Test each of the components. You can choose to use Modkit, which was used for this project (visit www.modk.it) or to use more standard arduino software. To test the LEDs, connect a resistor between positive power and the control pin for the LED, then connect the LED between the control pin and ground. The LED should turn on when you set the control pin to HIGH and off when you set the control pin to LOW. Connect the switch in the same way–connect the minus side of the switch to ground and the plus side of the switch to an input pin which is also connected to positive power through a resistor. You should be able to turn on the LEDs and the buzzer using the switch.
Step 3: Place LEDs
Decide where to place the LEDs on the shirt. These should be on the front of the shoulders and hips as shown in the picture. Sew them on securely using standard thread, but remember that you will need to connect wires to these components. The picture here includes the wires used to connect the LEDs in a later step, but start by placing the LEDs by themselves and sewing them on securely
The arduino will be sewn onto the back of the glove. The specific location of the arduino will depend on the length of the glove you use. For the high glove used for this project, the arduino fit comfortably near the end of the glove, in the middle of the forearm. Make sure that you have room to wire on all sides of the arduino. Select a few pins–two is enough–which you do not intend to use and sew through those pins with regular thread to connect the arduino to the glove. This project should only need any analog pins or any of the three pins under the connector to the computer, so one of those three and an analog pin would be good choices. Again, this picture is of the finished product, so you will not at this point have any of the wires connecting to the arduino.
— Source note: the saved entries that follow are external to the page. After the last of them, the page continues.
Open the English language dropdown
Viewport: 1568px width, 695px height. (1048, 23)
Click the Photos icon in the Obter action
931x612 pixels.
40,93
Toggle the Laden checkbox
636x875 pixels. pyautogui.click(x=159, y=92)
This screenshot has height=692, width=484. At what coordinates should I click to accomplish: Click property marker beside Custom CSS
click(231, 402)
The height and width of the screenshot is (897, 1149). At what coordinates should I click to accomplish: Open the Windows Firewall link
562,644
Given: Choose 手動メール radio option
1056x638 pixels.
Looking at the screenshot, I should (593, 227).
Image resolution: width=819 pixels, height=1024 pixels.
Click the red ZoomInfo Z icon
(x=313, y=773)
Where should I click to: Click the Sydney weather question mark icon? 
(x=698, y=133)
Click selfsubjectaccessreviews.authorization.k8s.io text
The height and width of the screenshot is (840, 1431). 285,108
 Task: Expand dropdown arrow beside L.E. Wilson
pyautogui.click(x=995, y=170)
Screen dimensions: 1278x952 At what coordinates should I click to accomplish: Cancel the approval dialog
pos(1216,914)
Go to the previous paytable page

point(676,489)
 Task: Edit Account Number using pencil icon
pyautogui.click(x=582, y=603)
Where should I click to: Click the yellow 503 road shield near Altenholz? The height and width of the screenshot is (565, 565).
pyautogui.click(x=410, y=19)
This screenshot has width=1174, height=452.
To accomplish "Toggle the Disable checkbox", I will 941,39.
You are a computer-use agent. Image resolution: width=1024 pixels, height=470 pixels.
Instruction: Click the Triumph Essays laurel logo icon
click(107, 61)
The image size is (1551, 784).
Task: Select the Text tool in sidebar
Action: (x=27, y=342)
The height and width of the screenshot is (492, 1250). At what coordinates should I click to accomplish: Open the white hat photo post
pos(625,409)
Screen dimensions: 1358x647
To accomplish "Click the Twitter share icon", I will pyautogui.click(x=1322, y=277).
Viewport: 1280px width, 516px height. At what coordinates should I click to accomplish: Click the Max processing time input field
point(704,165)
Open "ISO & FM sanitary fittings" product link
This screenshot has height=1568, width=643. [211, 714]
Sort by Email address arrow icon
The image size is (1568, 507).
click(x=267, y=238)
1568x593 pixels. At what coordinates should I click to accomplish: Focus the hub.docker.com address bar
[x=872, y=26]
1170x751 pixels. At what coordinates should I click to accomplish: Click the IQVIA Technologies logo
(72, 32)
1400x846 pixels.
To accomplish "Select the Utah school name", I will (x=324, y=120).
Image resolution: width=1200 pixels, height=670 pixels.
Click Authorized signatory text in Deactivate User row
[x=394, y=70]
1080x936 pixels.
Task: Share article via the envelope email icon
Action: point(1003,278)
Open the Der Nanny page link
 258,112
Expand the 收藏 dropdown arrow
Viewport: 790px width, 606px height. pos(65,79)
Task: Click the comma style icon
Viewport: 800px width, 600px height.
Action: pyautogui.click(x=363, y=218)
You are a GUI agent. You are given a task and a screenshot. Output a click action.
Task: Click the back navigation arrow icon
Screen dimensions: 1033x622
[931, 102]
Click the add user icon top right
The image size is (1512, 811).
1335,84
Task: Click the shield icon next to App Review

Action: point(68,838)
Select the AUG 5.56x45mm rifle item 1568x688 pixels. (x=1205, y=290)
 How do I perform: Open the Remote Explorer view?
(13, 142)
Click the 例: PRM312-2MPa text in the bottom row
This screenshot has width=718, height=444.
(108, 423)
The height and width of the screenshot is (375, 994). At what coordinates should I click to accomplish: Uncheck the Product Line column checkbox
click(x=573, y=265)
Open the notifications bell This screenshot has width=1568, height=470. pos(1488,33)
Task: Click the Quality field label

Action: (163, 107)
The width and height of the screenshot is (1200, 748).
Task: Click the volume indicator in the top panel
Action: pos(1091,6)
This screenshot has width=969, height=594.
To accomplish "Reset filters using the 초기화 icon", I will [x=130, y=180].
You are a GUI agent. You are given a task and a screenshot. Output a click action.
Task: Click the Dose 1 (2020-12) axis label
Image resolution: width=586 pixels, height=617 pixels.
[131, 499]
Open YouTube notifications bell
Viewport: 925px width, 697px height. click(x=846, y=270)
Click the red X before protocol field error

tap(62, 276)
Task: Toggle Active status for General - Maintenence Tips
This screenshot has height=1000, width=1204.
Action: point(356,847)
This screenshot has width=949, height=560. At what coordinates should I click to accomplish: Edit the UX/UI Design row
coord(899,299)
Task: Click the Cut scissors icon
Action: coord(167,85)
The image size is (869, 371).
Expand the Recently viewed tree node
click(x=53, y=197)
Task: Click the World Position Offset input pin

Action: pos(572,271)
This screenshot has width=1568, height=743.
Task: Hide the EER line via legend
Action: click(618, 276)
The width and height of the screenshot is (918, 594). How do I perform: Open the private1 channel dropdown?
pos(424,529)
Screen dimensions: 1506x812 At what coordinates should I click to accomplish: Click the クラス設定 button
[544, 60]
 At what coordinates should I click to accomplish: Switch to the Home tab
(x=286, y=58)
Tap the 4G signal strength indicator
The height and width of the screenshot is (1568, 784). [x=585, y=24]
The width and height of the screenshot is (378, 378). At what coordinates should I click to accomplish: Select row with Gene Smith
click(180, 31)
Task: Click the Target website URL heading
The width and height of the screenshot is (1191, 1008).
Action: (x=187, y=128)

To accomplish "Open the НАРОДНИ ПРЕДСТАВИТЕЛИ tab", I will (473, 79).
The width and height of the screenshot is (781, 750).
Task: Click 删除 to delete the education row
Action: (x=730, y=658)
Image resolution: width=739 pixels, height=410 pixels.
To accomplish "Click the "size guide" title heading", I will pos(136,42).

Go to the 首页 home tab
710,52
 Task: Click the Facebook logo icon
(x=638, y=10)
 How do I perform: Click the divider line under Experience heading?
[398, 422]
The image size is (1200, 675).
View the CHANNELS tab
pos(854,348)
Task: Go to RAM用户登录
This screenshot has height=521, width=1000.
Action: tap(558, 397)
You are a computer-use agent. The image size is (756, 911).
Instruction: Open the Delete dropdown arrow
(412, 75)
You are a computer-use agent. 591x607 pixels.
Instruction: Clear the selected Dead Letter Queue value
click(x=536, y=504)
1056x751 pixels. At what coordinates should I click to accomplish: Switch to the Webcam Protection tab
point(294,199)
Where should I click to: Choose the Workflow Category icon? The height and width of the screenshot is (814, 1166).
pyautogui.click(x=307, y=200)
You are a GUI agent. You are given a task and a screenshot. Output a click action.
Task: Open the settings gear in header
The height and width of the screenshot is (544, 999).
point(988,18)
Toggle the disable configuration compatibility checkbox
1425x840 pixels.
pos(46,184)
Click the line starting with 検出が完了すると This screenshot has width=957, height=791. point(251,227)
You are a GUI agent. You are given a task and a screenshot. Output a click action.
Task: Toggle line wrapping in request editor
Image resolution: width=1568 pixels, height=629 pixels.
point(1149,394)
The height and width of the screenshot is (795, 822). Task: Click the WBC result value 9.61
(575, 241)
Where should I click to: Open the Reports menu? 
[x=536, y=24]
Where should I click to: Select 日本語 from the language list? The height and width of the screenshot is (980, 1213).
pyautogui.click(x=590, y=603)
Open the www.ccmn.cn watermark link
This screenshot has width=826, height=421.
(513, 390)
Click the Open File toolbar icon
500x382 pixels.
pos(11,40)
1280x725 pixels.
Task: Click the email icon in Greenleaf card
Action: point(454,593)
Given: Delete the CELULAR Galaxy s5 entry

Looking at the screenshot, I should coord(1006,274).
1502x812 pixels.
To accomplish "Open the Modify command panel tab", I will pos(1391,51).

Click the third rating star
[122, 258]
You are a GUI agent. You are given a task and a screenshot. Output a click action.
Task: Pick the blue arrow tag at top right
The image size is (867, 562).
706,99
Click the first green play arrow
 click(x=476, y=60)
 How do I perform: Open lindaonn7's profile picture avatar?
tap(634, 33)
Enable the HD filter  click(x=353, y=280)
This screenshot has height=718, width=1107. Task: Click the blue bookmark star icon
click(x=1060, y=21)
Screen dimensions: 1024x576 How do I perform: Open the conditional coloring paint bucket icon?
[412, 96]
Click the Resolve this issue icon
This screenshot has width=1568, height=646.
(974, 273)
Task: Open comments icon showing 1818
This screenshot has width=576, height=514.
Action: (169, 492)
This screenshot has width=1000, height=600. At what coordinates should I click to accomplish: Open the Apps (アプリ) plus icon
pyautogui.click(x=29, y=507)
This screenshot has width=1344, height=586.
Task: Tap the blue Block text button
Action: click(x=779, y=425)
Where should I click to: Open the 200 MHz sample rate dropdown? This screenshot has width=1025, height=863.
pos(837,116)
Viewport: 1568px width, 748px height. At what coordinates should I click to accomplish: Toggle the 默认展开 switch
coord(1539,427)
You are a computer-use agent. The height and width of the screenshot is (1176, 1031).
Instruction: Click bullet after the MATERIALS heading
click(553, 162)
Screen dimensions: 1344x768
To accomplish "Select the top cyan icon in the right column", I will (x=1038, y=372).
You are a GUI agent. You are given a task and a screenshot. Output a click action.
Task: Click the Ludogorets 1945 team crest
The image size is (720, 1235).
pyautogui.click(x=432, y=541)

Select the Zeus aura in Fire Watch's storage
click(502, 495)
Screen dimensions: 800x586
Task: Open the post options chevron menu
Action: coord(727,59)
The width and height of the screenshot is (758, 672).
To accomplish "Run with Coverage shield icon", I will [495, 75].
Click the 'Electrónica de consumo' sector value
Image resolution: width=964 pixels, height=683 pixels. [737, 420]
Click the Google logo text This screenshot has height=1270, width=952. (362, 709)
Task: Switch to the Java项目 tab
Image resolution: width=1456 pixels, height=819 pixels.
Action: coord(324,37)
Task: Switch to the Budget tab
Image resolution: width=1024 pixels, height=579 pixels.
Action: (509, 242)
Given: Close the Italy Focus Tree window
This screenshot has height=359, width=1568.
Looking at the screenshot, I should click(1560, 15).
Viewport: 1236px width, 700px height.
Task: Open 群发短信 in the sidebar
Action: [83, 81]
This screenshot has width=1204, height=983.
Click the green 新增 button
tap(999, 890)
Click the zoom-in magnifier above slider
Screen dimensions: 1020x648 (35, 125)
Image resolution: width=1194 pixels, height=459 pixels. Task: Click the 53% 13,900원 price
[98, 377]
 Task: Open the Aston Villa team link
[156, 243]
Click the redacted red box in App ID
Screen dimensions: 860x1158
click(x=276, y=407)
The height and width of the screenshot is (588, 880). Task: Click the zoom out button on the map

Next, choose the location of your power supply. The lilypad arduino needs between 3.3 and 5.5 Volts, so a 4.5-Volt combination of 1.5-Volt button batteries is a convenient choice. (Three AAA or AA batteries would also work but would be heavier and more difficult to sew on.) For an easy-to-remove homemade battery case, duct-tape the three button cells together with an insulated wire attached to either end of the stack. Connect the proper leads to the + and – power pins on the arduino. Press the little button on the arduino, which is a reset button; the LED on the board should blink once if the power is connected properly. Remove the power leads, sew the power to the desired place on the glove (perhaps closer to the fingers on the back of the hand) then confirm that you can reconnect the leads. You do not need power hooked up for testing or sewing on other components, so it may be easiest to leave the leads disconnected from the arduino temporarily.